What I do want to talk about is the claim that I have made that everything that Pete says is something that Rosenthal can agree with and so nothing that he has said shows that there is anything wrong with transitivity or that his theory doesn’t implement it. (A Tale of Two T’s). So, I was reading Ch. 4 of Conscious and Mind entitled ‘Introspection and Self-Interpretation’ while following up on my Introspective HOT Zombie of the previous post (more on that later) when I found this nice passage.
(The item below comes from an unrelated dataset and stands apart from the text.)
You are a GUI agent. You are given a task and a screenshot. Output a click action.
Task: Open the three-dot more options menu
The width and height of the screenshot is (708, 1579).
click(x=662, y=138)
When one has a thought that one’s own experience visually represents a red physical object, that thought need not be in any way consciously inferential or based on theory; it might well be independent of any inference of which one is conscious. From a first person point of view, any such thought would seem unmediated and spontaneous. And it is the having of just such thoughts that makes one conscious of one’s experiences. Such a thought, morover, by representing the experience as itself visually representing a red physical object, makes one conscious of the experience as being of the type that qualitatively represents red objects. And being an experience of that type simply is having the relevant mental quality. So, being conscious of oneself as having a sensation of that type is automatically being consciousof oneself as having a sensation with the quality of mental red, and thus of the mental quality itself. (p. 119)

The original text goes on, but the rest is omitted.